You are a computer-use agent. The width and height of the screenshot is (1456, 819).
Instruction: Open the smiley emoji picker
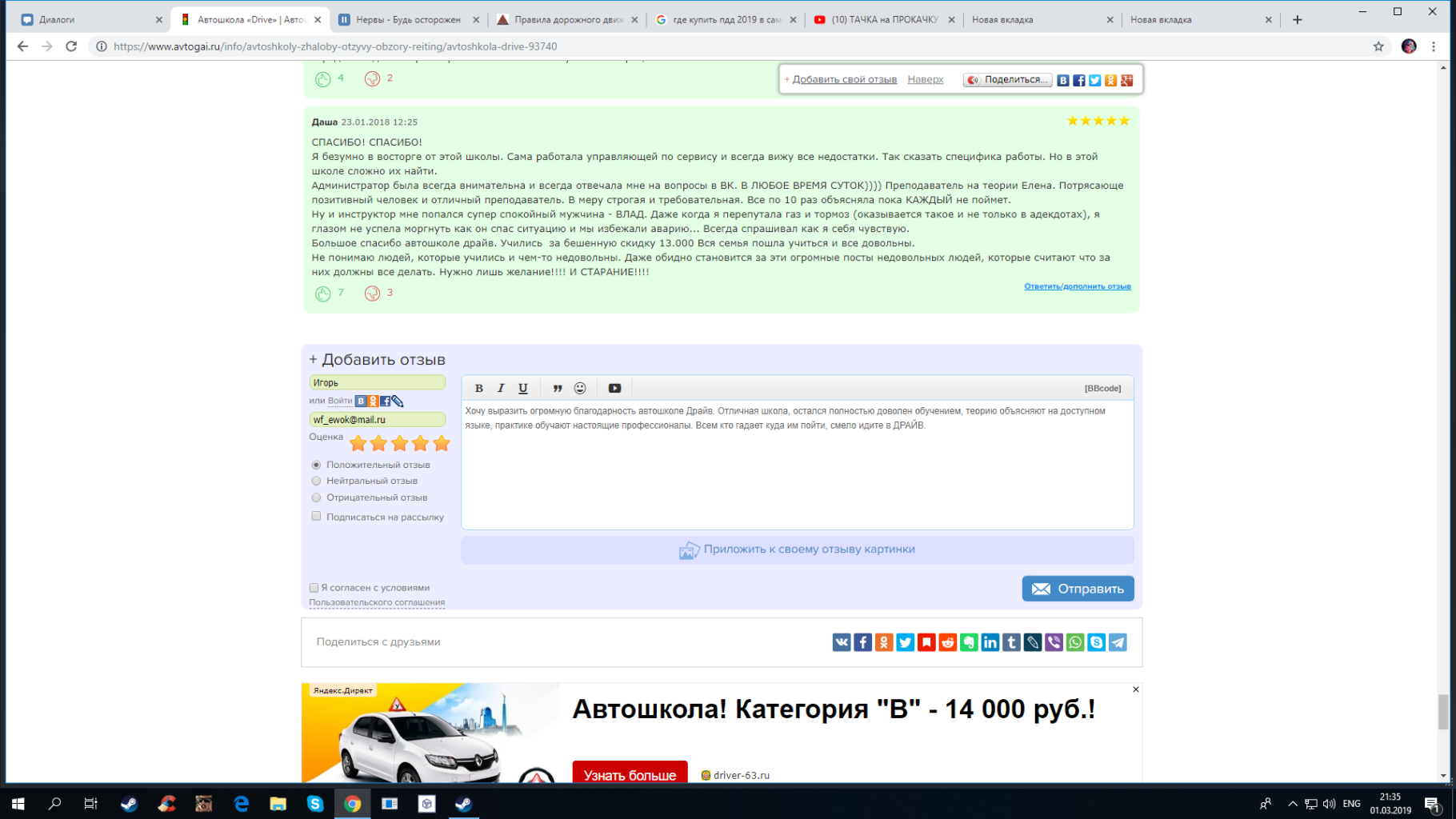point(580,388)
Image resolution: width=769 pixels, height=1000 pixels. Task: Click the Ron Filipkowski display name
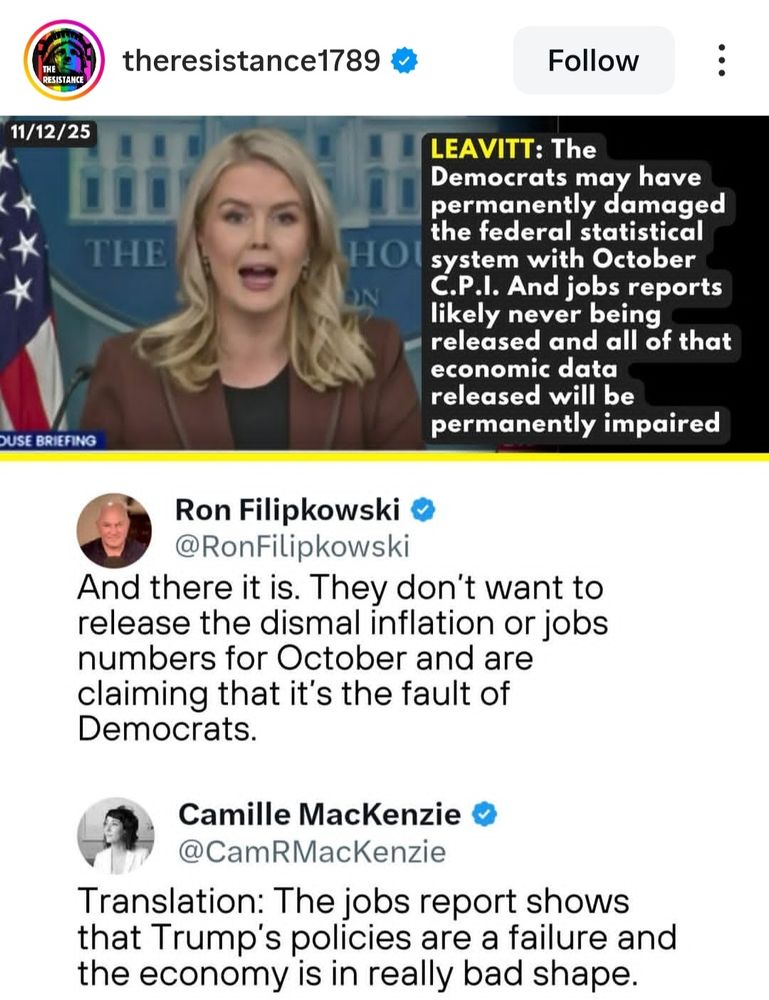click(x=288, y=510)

• [Task to carry out]
Output the line that contains "Image resolution: width=769" and every line after it to the end of the records, word for word, leaving out the pictures.

• [Exercise response]
Image resolution: width=769 pixels, height=1000 pixels. Task: Click the Ron Filipkowski display name
click(x=288, y=510)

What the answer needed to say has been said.